Ludwig & Ludwig 1920s-60s bass drum tension rods. Shorter handles than previous style, otherwise very similar. Some versions had an "L" stamp on the side as shown.
Ludwig Pioneer 1930s bass drum tension rod
Ludwig & Ludwig Pioneer bass drum rod, probably 1930s. An obscure style which only appeared on (some) Pioneer bass drums.
Ludwig Classic bass drum tension rods, 60s-present.
Originally a WFL design.
Ludwig Standard bass drum rods, late 1960s-70s. The Standard lug design was also used on the Rockers series but these rods only appear on Standard drums. Similar to Tama SuperStar rods, but with no raised lip on the wings.


Pearl bass drum tension rod styles
Various vintage Pearl (and associated stencil kit) bass drum tension rod styles
Pearl bass drum tension rod styles
1960s-90s. Pearl used 1/4-20, 6mm and 12-24 threads on their bass drum rods until the 90s.


Premier Beverley bass drum tension rods
Premier Beverley bass drum rods, 1970s. Used on some Premier drums in the 1980s.
Olympic Premier bass drum tension rods
Premier Olympic bass drum rods, 1960s-70s.
Premier bass drum tension rod
Premier single wing bass drum rod, 1970s
Premier bass drum tension rod
A redesign of their signature single lever heads, with short threaded section.

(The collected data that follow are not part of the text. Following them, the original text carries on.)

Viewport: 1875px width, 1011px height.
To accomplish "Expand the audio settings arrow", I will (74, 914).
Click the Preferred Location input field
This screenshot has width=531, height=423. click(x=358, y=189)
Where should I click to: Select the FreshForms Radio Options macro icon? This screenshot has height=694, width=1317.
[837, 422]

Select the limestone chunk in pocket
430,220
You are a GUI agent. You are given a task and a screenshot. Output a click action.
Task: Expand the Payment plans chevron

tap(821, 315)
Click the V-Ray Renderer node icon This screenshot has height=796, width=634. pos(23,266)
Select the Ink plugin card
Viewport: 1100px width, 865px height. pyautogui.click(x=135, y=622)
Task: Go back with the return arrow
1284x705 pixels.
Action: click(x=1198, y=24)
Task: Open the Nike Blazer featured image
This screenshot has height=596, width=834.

Rogers Cleveland era bass drum tension rod


Slingerland "S" bass drum tension rods, 1928-41.
Slingerland 40s Radio King bass drum tension rod. The rod shown is short for use as a timpani style rod on a tom.
Slingerland 1940s-mid 1950s Radio King bass drum tension rods.
Radio King bass drum tension rod head style comparison
The more bulbous version of the same style (the lower part in the above photo) may be a foreign copy of the design, or a short-lived alternative version by Slingerland.
Slingerland "torpedo" bass drum tension rods, 1950s thru late 60s. This head style had several different versions with conical (as pictured here) or ring-shaped claw platforms below the handles.
Slingerland 1970s-80s bass drum tension rods. Early versions (as pictured) have a separate handle piece, compression fit onto the shaft. These are prone to wobbling and detaching.
Pearl produced very similar rods with 1/4-20 threads in the 1970s. 

Star/Hoshino Gakki/Tama

Star bass drum tension rods
Star bass drum tension rods, 1960s. These were found on stencil bass drums, 1/4-20 threads.
Star bass drum tension rods
Star bass drum tension rods, 1960s-early 70s. This style invariably had 6mm threads and was used on a wide variety of stencil drums.
Tama SuperStar bass drum tension rod 1970s
Tama SuperStar and ImperialStar bass drum tension rod, late 1970s-early 80s. Standard 12-24 threads.
Tama SuperStar ImperialStar bass drum tension rod
The second version of the SuperStar bass drum tension rod, early 1980s-early 90s. Similar to the Ludwg Standard style but with a lip on the upper handle.

Walberg & Auge

Walberg & Auge bass drum tension rods. A design they seemingly only used on their own drums. Era unknown, probably 1930s-60s.
Walberg & Auge handle tension rods
Walberg & Auge handle tension rods, probably 1930s or 40s-60s. These were mostly used on single tension marching snares.


WFL Ludwig bass drum tension rods
WFL bass drum tension rod (left), late 1930s-50s and later adopted by Ludwig. Pictured with a much later one-piece Ludwig rod. WFL was uncommon in using both key and handle rods on their bass drums.


Yamaha 60s 70s bass drum tension rod
Yamaha "Y badge" bass drum tension rod
Yamaha 60s 70s bass drum tension rod
Yamaha bass drum tension rod 1980s
Yamaha bass drum tension rod, 1980s-00s. Used on a variety of lines, found in both 6mm and 12-24 thread.
Yamaha bass drum tension rod heads
From top to bottom: later and earlier versions of this rod style. Later versions are more rounded.